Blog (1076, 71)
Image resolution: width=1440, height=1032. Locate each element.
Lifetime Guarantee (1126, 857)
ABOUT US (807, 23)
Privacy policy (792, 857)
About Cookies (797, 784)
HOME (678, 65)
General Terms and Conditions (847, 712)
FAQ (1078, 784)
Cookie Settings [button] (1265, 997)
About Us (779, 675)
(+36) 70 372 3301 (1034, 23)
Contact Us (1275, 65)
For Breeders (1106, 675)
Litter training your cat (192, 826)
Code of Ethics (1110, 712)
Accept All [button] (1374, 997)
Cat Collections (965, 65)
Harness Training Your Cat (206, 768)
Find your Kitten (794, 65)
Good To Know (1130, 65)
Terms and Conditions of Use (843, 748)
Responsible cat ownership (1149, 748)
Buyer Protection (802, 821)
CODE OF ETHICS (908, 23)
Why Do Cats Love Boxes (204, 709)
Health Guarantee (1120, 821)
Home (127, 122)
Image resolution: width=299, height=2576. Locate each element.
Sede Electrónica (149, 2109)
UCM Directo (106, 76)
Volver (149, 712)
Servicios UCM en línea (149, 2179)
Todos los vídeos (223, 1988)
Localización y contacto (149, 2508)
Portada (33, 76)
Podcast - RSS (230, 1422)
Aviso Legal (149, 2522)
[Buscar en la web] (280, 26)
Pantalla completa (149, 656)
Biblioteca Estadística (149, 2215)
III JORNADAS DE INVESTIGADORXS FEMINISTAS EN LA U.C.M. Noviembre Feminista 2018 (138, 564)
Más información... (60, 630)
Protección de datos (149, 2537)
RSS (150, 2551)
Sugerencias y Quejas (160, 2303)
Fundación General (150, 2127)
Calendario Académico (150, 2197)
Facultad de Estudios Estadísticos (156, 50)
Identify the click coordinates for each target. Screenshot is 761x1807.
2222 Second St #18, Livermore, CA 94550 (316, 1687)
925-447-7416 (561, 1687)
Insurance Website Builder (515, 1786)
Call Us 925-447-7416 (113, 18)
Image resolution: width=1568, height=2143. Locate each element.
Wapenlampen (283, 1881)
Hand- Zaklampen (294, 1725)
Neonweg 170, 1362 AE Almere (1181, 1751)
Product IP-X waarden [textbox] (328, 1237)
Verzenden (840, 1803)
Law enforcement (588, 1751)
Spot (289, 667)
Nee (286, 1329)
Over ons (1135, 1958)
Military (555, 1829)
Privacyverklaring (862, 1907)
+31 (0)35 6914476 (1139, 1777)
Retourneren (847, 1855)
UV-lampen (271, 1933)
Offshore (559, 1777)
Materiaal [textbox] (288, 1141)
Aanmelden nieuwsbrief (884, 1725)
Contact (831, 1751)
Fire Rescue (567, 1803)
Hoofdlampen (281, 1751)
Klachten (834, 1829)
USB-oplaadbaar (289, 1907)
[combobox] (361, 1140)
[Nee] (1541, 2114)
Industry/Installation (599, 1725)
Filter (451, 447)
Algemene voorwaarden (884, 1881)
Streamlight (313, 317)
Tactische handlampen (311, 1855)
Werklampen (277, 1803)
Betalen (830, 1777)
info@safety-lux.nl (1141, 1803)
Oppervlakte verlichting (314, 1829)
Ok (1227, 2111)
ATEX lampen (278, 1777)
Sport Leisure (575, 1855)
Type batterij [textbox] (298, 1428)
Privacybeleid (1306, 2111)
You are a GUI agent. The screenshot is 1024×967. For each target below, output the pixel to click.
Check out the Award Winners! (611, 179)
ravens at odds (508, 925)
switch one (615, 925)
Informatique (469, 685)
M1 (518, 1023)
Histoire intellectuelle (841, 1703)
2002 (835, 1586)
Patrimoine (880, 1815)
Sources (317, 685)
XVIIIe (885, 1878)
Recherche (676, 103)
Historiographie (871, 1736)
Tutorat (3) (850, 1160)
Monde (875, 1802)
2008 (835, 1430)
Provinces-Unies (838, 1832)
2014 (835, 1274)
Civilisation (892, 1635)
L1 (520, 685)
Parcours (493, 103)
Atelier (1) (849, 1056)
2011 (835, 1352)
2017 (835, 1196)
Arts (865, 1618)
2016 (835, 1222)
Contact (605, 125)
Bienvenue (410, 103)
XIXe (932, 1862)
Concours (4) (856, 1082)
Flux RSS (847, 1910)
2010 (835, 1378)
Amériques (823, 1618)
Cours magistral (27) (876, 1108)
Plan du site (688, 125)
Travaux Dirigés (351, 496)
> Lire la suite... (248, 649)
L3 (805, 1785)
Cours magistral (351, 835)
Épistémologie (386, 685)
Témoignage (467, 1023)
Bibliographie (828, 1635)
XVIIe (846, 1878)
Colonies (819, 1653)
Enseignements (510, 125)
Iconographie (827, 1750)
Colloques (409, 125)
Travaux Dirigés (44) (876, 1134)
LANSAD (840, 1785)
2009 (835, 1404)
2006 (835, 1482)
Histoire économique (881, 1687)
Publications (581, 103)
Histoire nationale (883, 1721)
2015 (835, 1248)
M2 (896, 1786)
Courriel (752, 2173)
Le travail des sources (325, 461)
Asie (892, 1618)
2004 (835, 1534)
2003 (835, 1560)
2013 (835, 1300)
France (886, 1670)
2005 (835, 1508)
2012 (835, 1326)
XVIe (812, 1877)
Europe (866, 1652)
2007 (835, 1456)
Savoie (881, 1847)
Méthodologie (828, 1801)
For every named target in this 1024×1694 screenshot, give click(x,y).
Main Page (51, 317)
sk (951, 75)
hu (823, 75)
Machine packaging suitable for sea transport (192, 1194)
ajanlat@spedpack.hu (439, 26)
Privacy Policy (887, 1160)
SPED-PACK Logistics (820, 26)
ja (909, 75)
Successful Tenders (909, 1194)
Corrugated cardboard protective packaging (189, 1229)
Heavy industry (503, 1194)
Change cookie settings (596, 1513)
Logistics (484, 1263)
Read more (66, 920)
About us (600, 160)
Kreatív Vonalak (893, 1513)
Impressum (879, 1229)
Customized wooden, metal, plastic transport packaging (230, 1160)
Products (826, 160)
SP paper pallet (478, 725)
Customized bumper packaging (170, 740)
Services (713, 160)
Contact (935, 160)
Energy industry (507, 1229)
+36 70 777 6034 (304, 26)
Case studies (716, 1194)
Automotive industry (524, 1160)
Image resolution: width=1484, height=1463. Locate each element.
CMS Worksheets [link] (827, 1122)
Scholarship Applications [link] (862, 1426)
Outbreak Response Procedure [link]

* TASK DESCRIPTION *
Reproduce all the entries above, substituting "Viewport size" for each occurrence of "Image resolution" and leaving everything else unchanged.

* OUTPUT OF THE TASK *
Blog (1076, 71)
Viewport size: width=1440, height=1032. Locate each element.
Lifetime Guarantee (1126, 857)
ABOUT US (807, 23)
Privacy policy (792, 857)
About Cookies (797, 784)
HOME (678, 65)
General Terms and Conditions (847, 712)
FAQ (1078, 784)
Cookie Settings [button] (1265, 997)
About Us (779, 675)
(+36) 70 372 3301 (1034, 23)
Contact Us (1275, 65)
For Breeders (1106, 675)
Litter training your cat (192, 826)
Code of Ethics (1110, 712)
Accept All [button] (1374, 997)
Cat Collections (965, 65)
Harness Training Your Cat (206, 768)
Find your Kitten (794, 65)
Good To Know (1130, 65)
Terms and Conditions of Use (843, 748)
Responsible cat ownership (1149, 748)
Buyer Protection (802, 821)
CODE OF ETHICS (908, 23)
Why Do Cats Love Boxes (204, 709)
Health Guarantee (1120, 821)
Home (127, 122)
Viewport size: width=299, height=2576. Locate each element.
Sede Electrónica (149, 2109)
UCM Directo (106, 76)
Volver (149, 712)
Servicios UCM en línea (149, 2179)
Todos los vídeos (223, 1988)
Localización y contacto (149, 2508)
Portada (33, 76)
Podcast - RSS (230, 1422)
Aviso Legal (149, 2522)
[Buscar en la web] (280, 26)
Pantalla completa (149, 656)
Biblioteca Estadística (149, 2215)
III JORNADAS DE INVESTIGADORXS FEMINISTAS EN LA U.C.M. Noviembre Feminista 2018 (138, 564)
Más información... (60, 630)
Protección de datos (149, 2537)
RSS (150, 2551)
Sugerencias y Quejas (160, 2303)
Fundación General (150, 2127)
Calendario Académico (150, 2197)
Facultad de Estudios Estadísticos (156, 50)
Identify the click coordinates for each target. Screenshot is 761x1807.
2222 Second St #18, Livermore, CA 94550 (316, 1687)
925-447-7416 (561, 1687)
Insurance Website Builder (515, 1786)
Call Us 925-447-7416 (113, 18)
Viewport size: width=1568, height=2143. Locate each element.
Wapenlampen (283, 1881)
Hand- Zaklampen (294, 1725)
Neonweg 170, 1362 AE Almere (1181, 1751)
Product IP-X waarden [textbox] (328, 1237)
Verzenden (840, 1803)
Law enforcement (588, 1751)
Spot (289, 667)
Nee (286, 1329)
Over ons (1135, 1958)
Military (555, 1829)
Privacyverklaring (862, 1907)
+31 (0)35 6914476 (1139, 1777)
Retourneren (847, 1855)
UV-lampen (271, 1933)
Offshore (559, 1777)
Materiaal [textbox] (288, 1141)
Aanmelden nieuwsbrief (884, 1725)
Contact (831, 1751)
Fire Rescue (567, 1803)
Hoofdlampen (281, 1751)
Klachten (834, 1829)
USB-oplaadbaar (289, 1907)
[combobox] (361, 1140)
[Nee] (1541, 2114)
Industry/Installation (599, 1725)
Filter (451, 447)
Algemene voorwaarden (884, 1881)
Streamlight (313, 317)
Tactische handlampen (311, 1855)
Werklampen (277, 1803)
Betalen (830, 1777)
info@safety-lux.nl (1141, 1803)
Oppervlakte verlichting (314, 1829)
Ok (1227, 2111)
ATEX lampen (278, 1777)
Sport Leisure (575, 1855)
Type batterij [textbox] (298, 1428)
Privacybeleid (1306, 2111)
You are a GUI agent. The screenshot is 1024×967. For each target below, output the pixel to click.
Check out the Award Winners! (611, 179)
ravens at odds (508, 925)
switch one (615, 925)
Informatique (469, 685)
M1 (518, 1023)
Histoire intellectuelle (841, 1703)
2002 (835, 1586)
Patrimoine (880, 1815)
Sources (317, 685)
XVIIIe (885, 1878)
Recherche (676, 103)
Historiographie (871, 1736)
Tutorat (3) (850, 1160)
Monde (875, 1802)
2008 (835, 1430)
Provinces-Unies (838, 1832)
2014 (835, 1274)
Civilisation (892, 1635)
L1 (520, 685)
Parcours (493, 103)
Atelier (1) (849, 1056)
2011 (835, 1352)
2017 (835, 1196)
Arts (865, 1618)
2016 (835, 1222)
Contact (605, 125)
Bienvenue (410, 103)
XIXe (932, 1862)
Concours (4) (856, 1082)
Flux RSS (847, 1910)
2010 (835, 1378)
Amériques (823, 1618)
Cours magistral (27) (876, 1108)
Plan du site (688, 125)
Travaux Dirigés (351, 496)
> Lire la suite... (248, 649)
L3 (805, 1785)
Cours magistral (351, 835)
Épistémologie (386, 685)
Témoignage (467, 1023)
Bibliographie (828, 1635)
XVIIe (846, 1878)
Colonies (819, 1653)
Enseignements (510, 125)
Iconographie (827, 1750)
Colloques (409, 125)
Travaux Dirigés (44) (876, 1134)
LANSAD (840, 1785)
2009 (835, 1404)
2006 (835, 1482)
Histoire économique (881, 1687)
Publications (581, 103)
Histoire nationale (883, 1721)
2015 (835, 1248)
M2 (896, 1786)
Courriel (752, 2173)
Le travail des sources (325, 461)
Asie (892, 1618)
2004 (835, 1534)
2003 (835, 1560)
2013 (835, 1300)
France (886, 1670)
2005 (835, 1508)
2012 (835, 1326)
XVIe (812, 1877)
Europe (866, 1652)
2007 (835, 1456)
Savoie (881, 1847)
Méthodologie (828, 1801)
For every named target in this 1024×1694 screenshot, give click(x,y).
Main Page (51, 317)
sk (951, 75)
hu (823, 75)
Machine packaging suitable for sea transport (192, 1194)
ajanlat@spedpack.hu (439, 26)
Privacy Policy (887, 1160)
SPED-PACK Logistics (820, 26)
ja (909, 75)
Successful Tenders (909, 1194)
Corrugated cardboard protective packaging (189, 1229)
Heavy industry (503, 1194)
Change cookie settings (596, 1513)
Logistics (484, 1263)
Read more (66, 920)
About us (600, 160)
Kreatív Vonalak (893, 1513)
Impressum (879, 1229)
Customized wooden, metal, plastic transport packaging (230, 1160)
Products (826, 160)
SP paper pallet (478, 725)
Customized bumper packaging (170, 740)
Services (713, 160)
Contact (935, 160)
Energy industry (507, 1229)
+36 70 777 6034 (304, 26)
Case studies (716, 1194)
Automotive industry (524, 1160)
Viewport size: width=1484, height=1463. Locate each element.
CMS Worksheets [link] (827, 1122)
Scholarship Applications [link] (862, 1426)
Outbreak Response Procedure [link]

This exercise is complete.